Las culturas y los libros: dimensiones de la biblioteca pública de Vancouver
Artículo por José Tlatelpas
Para Paty Spoonhead
El edificio de la Biblioteca Pública de Vancouver es una dimensión íntima de muchas soledades.
Desde el origen de todos los vientos vienen almas perdidas a buscar encuentros por las rutas sagradas de los libros. A veces, los textos ofrecen sueños, ambiciones, amor, confidencias, luz.
Diría que es un corral donde becerros de verano y becerros perdidos trotan entre las pasturas virtuales de arquitecturas locas. Aquí navegan por telarañas de oro los humanautas buscando una voz, una esperanza, el pecado, secretos, comprensión.
Los trabajadores de la biblioteca trabajan. Algunos sueñan, otros están prisioneros. A veces, no puedo resistir la tentación de abandonar los libros y, clandestinamente, leer los sueños de los ciudadanos lectores y los ciudadanos ofrendadores de lecturas. Como un coyote en la colina, los observo con mis ojos fijos, cuidadoso, inadvertido, natural, salvaje.
Ahí he visto a una muchacha remota y blanca, trabaja encontrando sueños y, mientras trabaja, sueña. A veces la encuentro perdida entre las rutas de su corazón o los espacios virtuales de una sociedad incomprensible. Como otros de sus colegas, atesora con discreción, el transcurso de su intimidad. A veces, la observo dibujar transcursos, furtivamente, entre las posibilidades de los títulos de un libro, a veces, arrastrada por el magnetismo sideral de su propios sueños, la veo navegar en los espacios, humana y delicada, sensual, inaccesible.
Yo sé que hay varias estrellas escondidas entre los anaqueles y los libros, empleados, lectores, vigilantes, directores, vagos, soñadores. Yo sé que allí existen fuegos secretos, informaciones contenidas. Conozco a un poeta y teórico alemán, a una delicada poetisa en francés, a la bibliotecaria remota y blanca.

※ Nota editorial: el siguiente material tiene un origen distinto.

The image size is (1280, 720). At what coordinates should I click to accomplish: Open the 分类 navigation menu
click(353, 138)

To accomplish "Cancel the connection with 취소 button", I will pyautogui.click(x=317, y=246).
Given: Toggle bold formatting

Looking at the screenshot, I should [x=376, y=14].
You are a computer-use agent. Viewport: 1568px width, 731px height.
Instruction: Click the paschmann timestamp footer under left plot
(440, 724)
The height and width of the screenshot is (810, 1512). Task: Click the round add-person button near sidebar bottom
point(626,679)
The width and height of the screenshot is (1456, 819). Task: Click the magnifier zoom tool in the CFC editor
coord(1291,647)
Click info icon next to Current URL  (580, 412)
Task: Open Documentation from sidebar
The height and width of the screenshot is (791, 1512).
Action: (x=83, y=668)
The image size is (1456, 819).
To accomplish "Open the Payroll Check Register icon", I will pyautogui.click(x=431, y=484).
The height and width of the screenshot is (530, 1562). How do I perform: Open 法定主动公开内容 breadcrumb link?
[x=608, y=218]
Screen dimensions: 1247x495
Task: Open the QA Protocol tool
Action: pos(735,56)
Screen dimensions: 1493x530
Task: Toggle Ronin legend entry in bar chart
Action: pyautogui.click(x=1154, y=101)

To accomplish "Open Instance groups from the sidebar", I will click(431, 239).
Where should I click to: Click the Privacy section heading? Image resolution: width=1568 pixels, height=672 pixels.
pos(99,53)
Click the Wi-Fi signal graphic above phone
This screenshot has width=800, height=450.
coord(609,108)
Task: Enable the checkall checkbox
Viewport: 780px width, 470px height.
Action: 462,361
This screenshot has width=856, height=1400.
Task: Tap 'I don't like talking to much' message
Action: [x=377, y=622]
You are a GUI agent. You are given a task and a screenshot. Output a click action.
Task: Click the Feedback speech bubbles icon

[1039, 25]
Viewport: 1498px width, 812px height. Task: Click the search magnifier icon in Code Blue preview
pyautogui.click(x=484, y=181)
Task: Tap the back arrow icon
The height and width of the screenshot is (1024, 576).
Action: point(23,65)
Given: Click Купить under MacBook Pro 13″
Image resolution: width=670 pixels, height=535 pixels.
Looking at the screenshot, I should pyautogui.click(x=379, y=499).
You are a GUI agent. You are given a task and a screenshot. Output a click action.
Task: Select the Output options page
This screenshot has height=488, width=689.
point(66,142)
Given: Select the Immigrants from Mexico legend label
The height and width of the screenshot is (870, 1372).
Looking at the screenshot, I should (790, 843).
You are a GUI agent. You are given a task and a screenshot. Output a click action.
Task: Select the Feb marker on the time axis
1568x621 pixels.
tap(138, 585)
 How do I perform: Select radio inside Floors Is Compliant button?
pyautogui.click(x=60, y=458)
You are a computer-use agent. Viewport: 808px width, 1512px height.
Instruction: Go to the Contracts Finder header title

En un mapa, yo sería brújula que identifica la ruta de sus luces.
El poeta alemán tiene el pelo largo y trata de esconder la vista. Quizá teme que un lector le robe los pensamientos y se descubra su calidad de prisionero. Para mantener la libertad de sus sueños los atesora. Y los ojos, compuerta de las Tres Almas, pueden permitir la fuga. Por eso evita el encuentro con los ojos de los anónimos lectores numerados. Por que a veces, en una biblioteca, para los administradores, cada lector es un número, una credencial, un usuario de derechos, un roedor de los servicios, un ladrón de intimidades.
La poetisa quebecois parece dura como un soldado. Tiene la mirada fría, la ceja despiadada. Pero cuando se pasa del prólogo se nota que le tiembla el alma, entre las vibraciones de su nerviosismo, es una caracola muy fina de ternura. Diría que es más sutil que el polvo que cubre las alas de las mariposas, más luminosa que los pétalos de una rosa, más pequeña que una margarita. Y, sin embargo, finge ser una escultura de acero blanco.
La bibliotecaria remota y blanca es una bandida. Desde su torre de mármol roba pensamientos, atenciones, corazones. Dedicada a su trabajo navega como un tierno corazón de papel en el océano Pacífico. Sus ojos son los ojos más cercanos a la Luna, su cintura es un tesoro escondido en una torre medieval, por la que luchan los guerreros de las letras. A veces luce tan hermosa y distraída, que prohíbe cualquier lectura, secuestra los sueños, se apropia de mi respiración y sus acentos.
Yo camino entre los libros de pino, o entre los pinos impresos. Muy cerca me rodean las aguas, la legislación, los reglamentos, el silencio obligatorio. Con suavidad subo por las escaleras canadienses y miro con cuidado, soy El Coyote Mitológico del Sur.
Mi nariz húmeda y negra, detecta el reto de los aromas veraniegos, el secreto que navega entre la brisa, el íntimo perfume que parece inadvertido. Mi suave pelo es una centella entre los tomos y a veces, como desde hace miles de años, capturo, de repente, el corazón mismo de lo inesperado.